**SUPPLIED RECORDS**
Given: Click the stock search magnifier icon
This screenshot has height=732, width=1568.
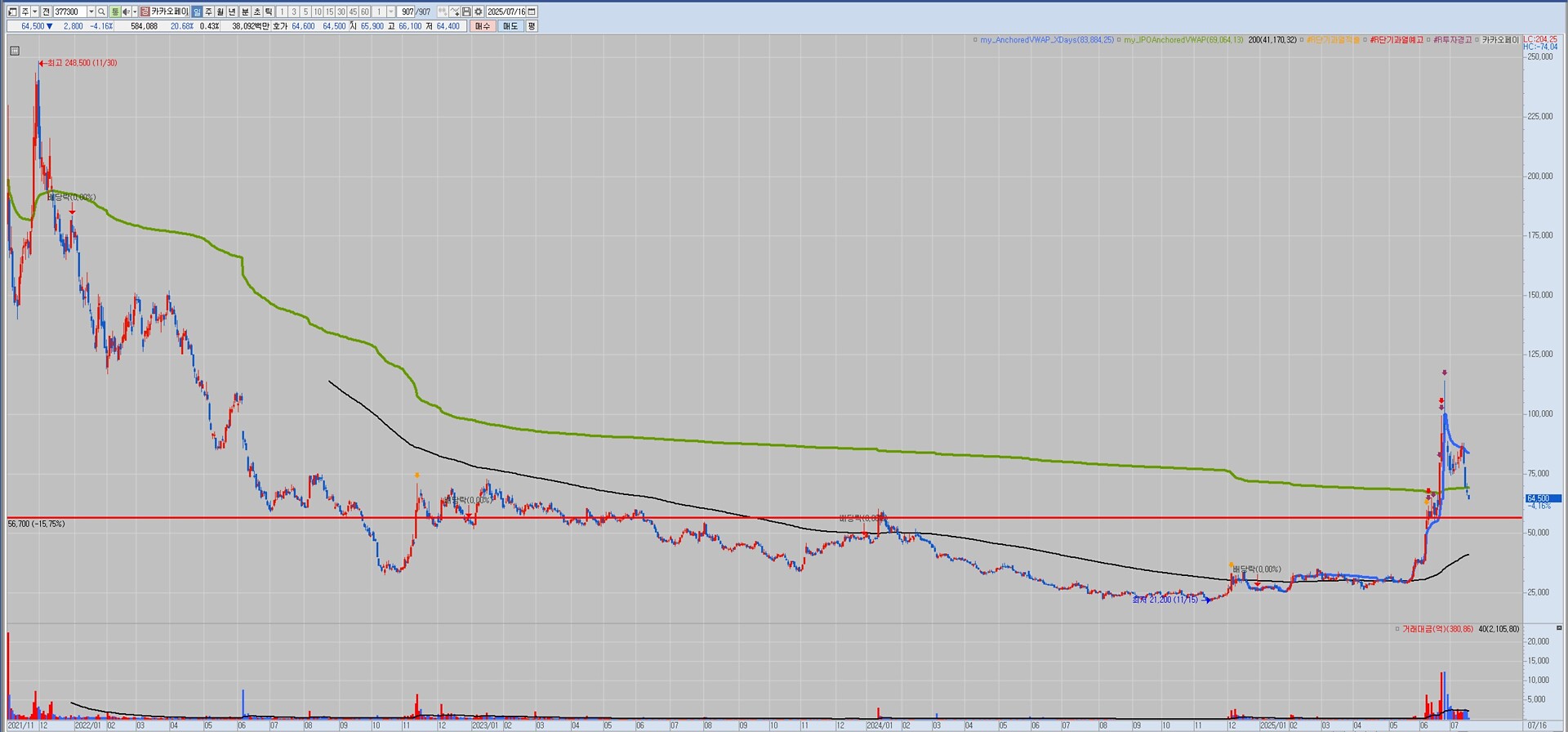Looking at the screenshot, I should pos(102,12).
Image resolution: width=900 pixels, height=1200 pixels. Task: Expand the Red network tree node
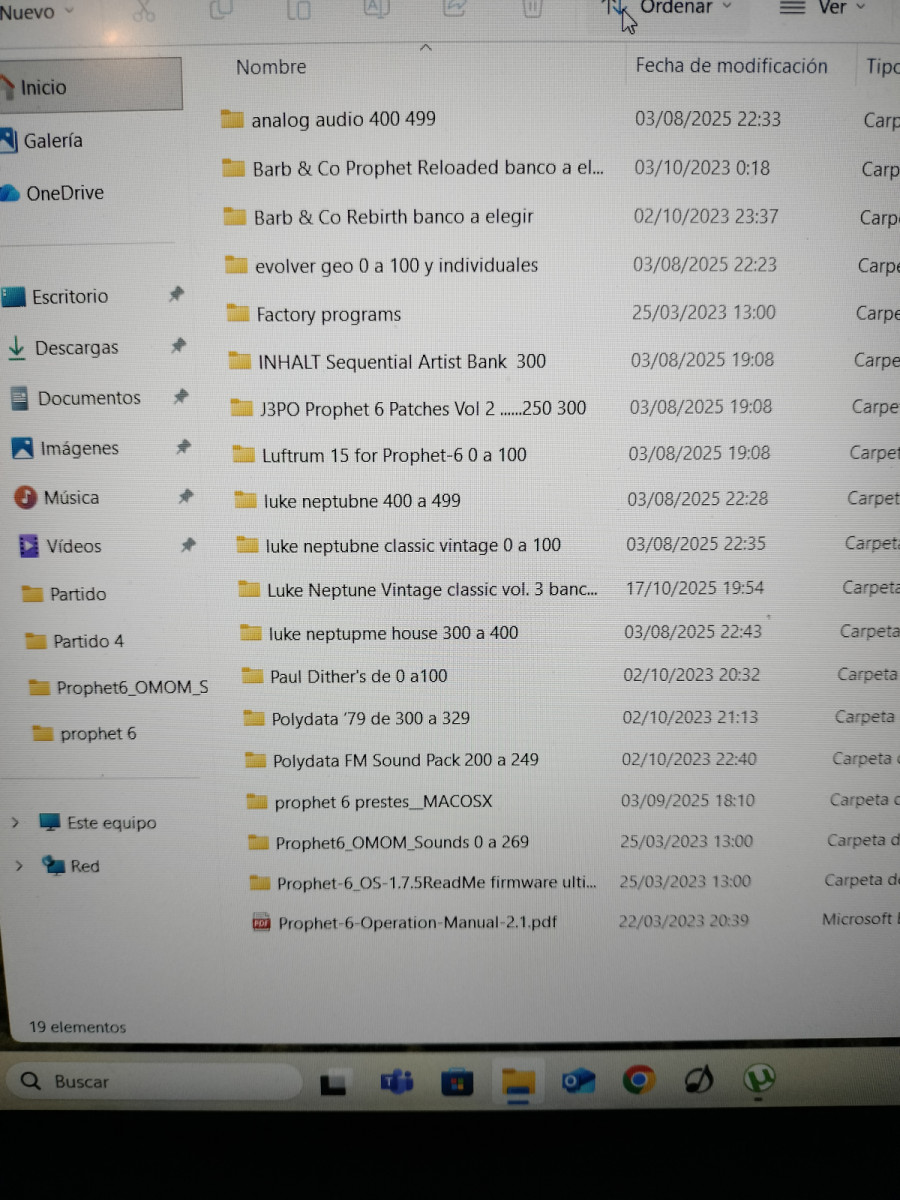click(18, 866)
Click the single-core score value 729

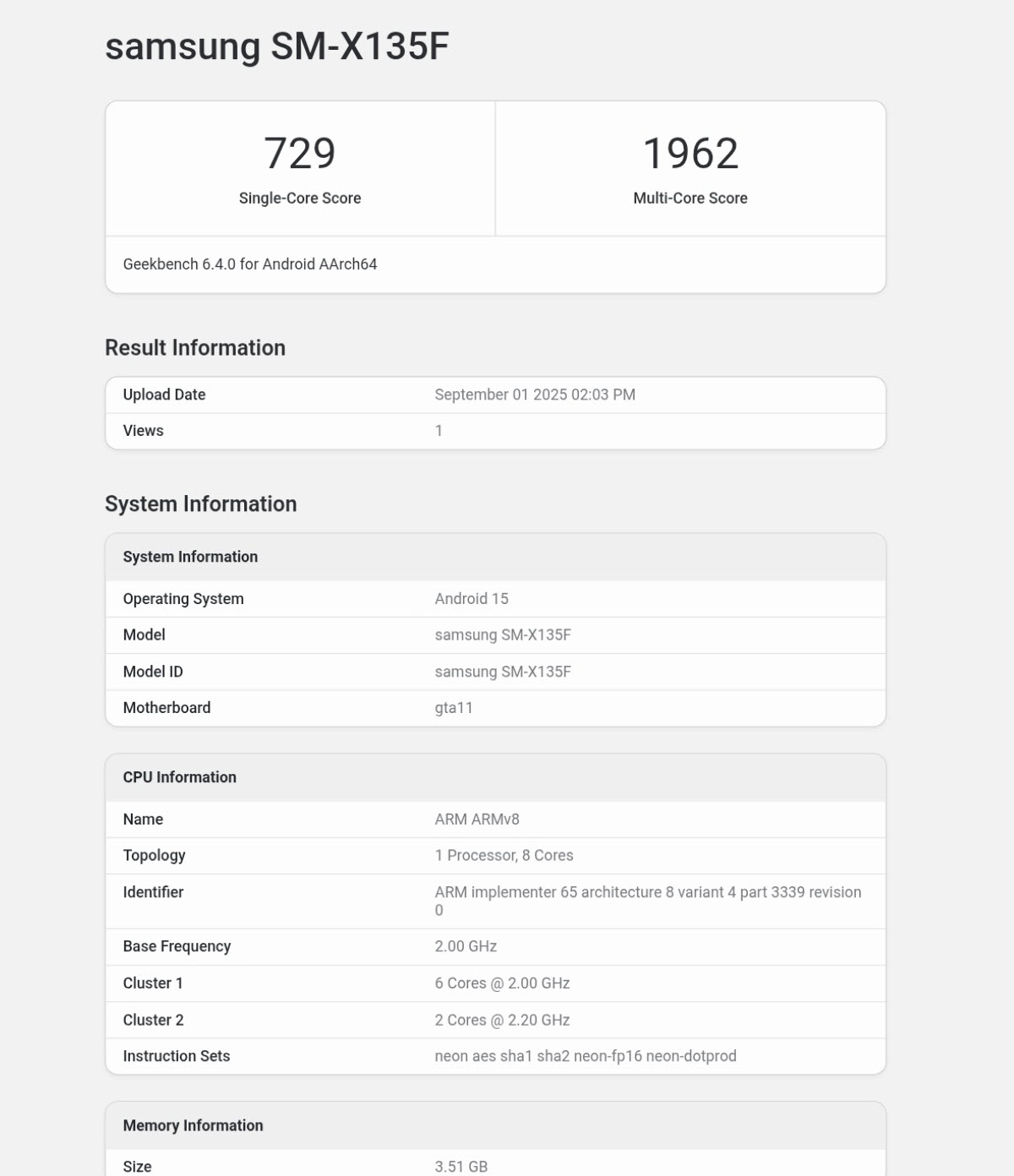pyautogui.click(x=300, y=154)
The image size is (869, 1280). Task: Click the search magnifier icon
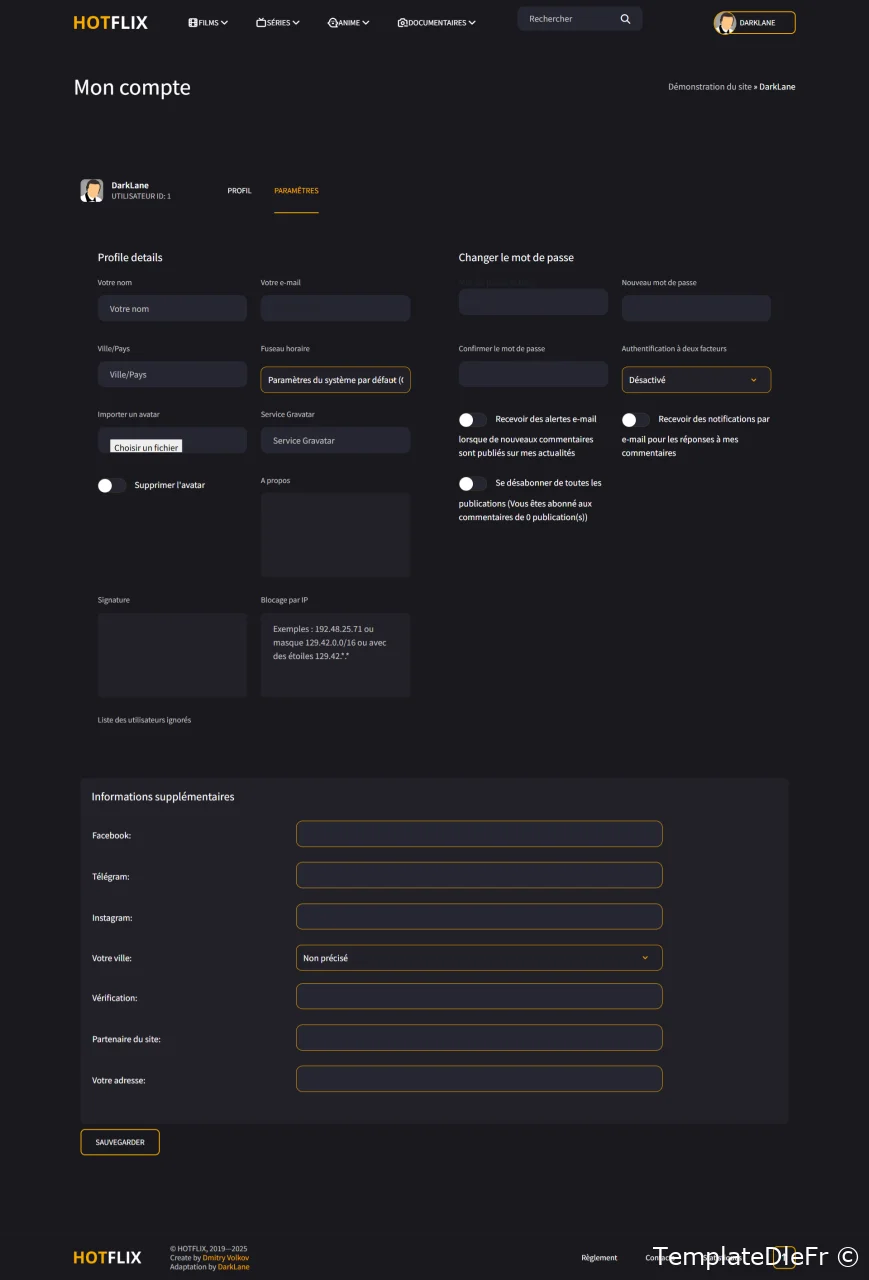(625, 19)
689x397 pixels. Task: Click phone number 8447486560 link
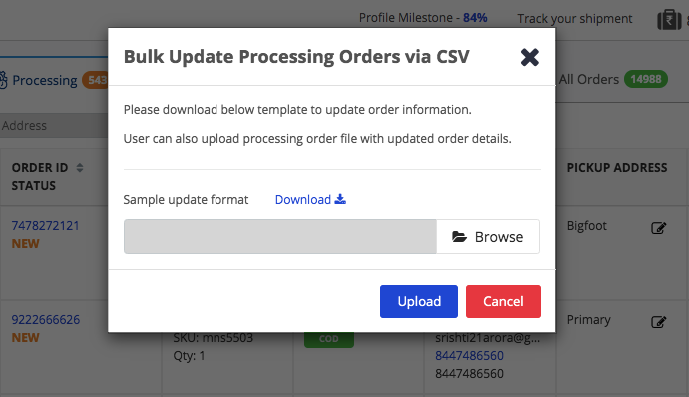pos(469,356)
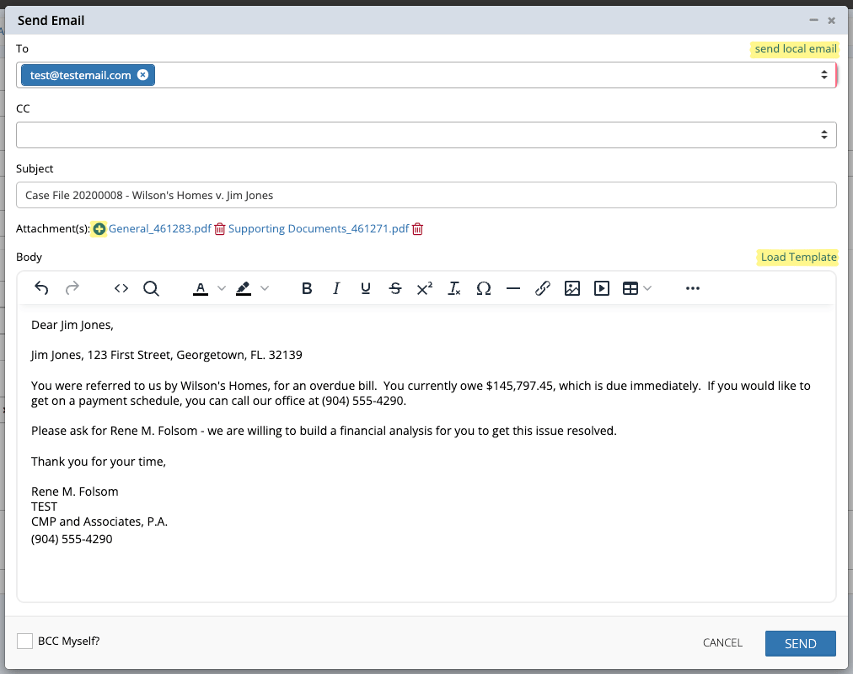
Task: Toggle italic formatting
Action: point(336,288)
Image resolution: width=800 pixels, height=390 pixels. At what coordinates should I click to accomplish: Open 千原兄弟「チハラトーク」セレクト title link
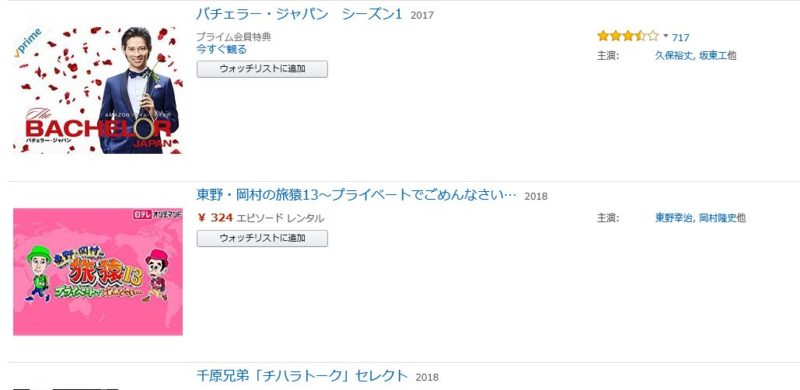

**WHAT YOU SHOULD DO**
Write out the material above exactly; no pictures.

**RESULT**
Given: Click the stock search magnifier icon
This screenshot has height=732, width=1568.
Looking at the screenshot, I should pos(102,12).
Image resolution: width=900 pixels, height=1200 pixels. Task: Expand the Red network tree node
click(18, 866)
Click the single-core score value 729

pyautogui.click(x=300, y=154)
The image size is (869, 1280). Task: Click the search magnifier icon
(625, 19)
689x397 pixels. Task: Click phone number 8447486560 link
pos(469,356)
Task: Toggle italic formatting
Action: point(336,288)
Image resolution: width=800 pixels, height=390 pixels. At what coordinates should I click to accomplish: Open 千原兄弟「チハラトーク」セレクト title link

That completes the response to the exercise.